I'm really looking forward to 5 or 6 days on my own with my parents and my Grandma. I enjoyed last Christmas with them on my own, and I plan to make more incredible memories with them this year. It will just be the 4 of us, and I'm sure we'll play lots of games, watch a few movies and just catch up. I'm looking forward to some mellow down time away from patent filings and legal paperwork. Bring it on!

I finished wrapping Christmas gifts last night. Of course in the midst of all the tape, bows and tissue wrap, I realized that I had overdone it on gifts for my Mom and didn't have quite the same stash for my Dad. Mom is so much easier to shop for, and I guess I got carried away. So, I'll probably pick up a couple more things for my Dad. He deserves a great Christmas, too. Any ideas? I'm open to suggestions. Why are men so much harder to buy for? They say that women are difficult, and yes, on the rarest of occasions, I suppose we can be, but truth be told, we're just easier to buy for, I think, and we're so very easy to please. OK, I'm sure plenty of men are going to disagree with that one, and now I'm going to get some glaring emails from my male friends after this post. HA! So, let me just clarify...I wasn't talking about YOU GUYS! I was talking about those other males. So I wasn't completely over-generalizing my statement to your whole sex. AHEM!

OK, moving on...I sent out my Christmas cards and newsletter yesterday, and it felt nice getting them out more than a week before Christmas. WOOHOO!! But my moment of sublime happiness and bliss ended all too quickly. I heard from my friend Becky tonight (after she got the card and newsletter in today's mail). She called to report a glaring error that I had made. Just my luck! She's right. I made a major goof. OOPS! I'm sure it's not the only error. I'm a perfectionist, but I'm far from perfect. I'm fatally flawed, and you can quote me on that!

So, if you get a copy in the mail, see if you can catch my complete goober moment...or perhaps several of them. WAIT A MINUTE! Hold on! I take that back! I don't want to know if you find more than one error. I do have some semblance of pride here. So just let me know about one or less that you perhaps find... Anyway, the good news is that I can still revise it before I send out my newsletters to my email list, which means that I will only look like an idiot to half of my "subscribers." HA! Life is good!

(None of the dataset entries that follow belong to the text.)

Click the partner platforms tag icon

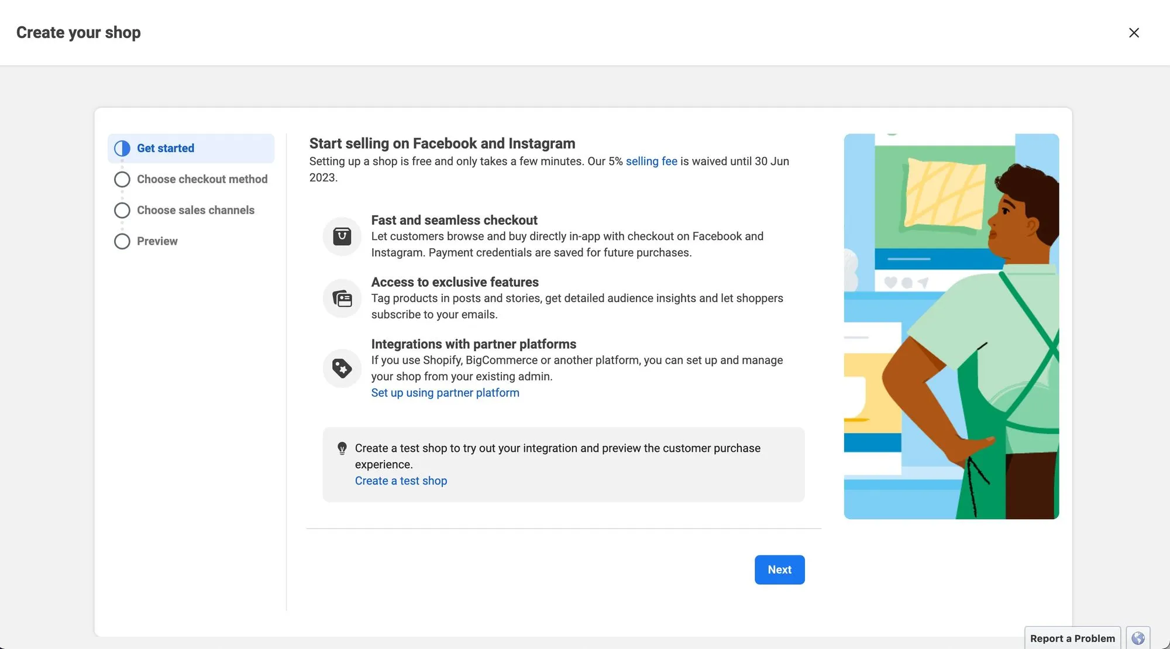342,368
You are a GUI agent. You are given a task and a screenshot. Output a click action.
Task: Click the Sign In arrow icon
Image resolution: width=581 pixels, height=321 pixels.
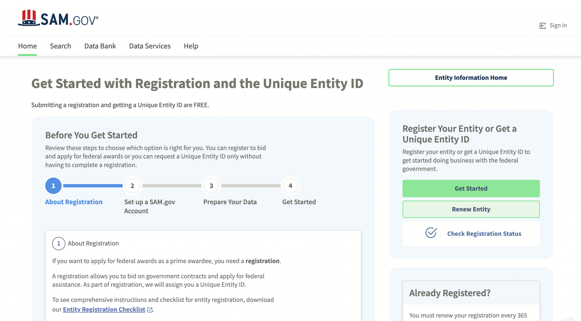542,26
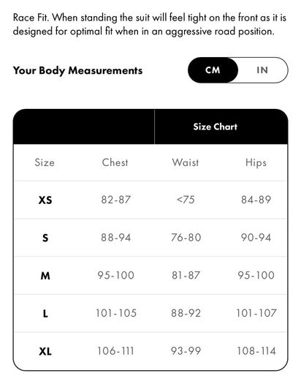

[I'm using the term "subscribers" loosely here. AHEM! They aren't so much subscribers, if you will, as they are dear patient souls that tolerate my insanity and desire to communicate. You know who you are, and the management sincerely wishes to thank you!]

Well, a week from tomorrow and Christmas will be here. If you haven't finished up your shopping, you better get to it. Stay safe, All!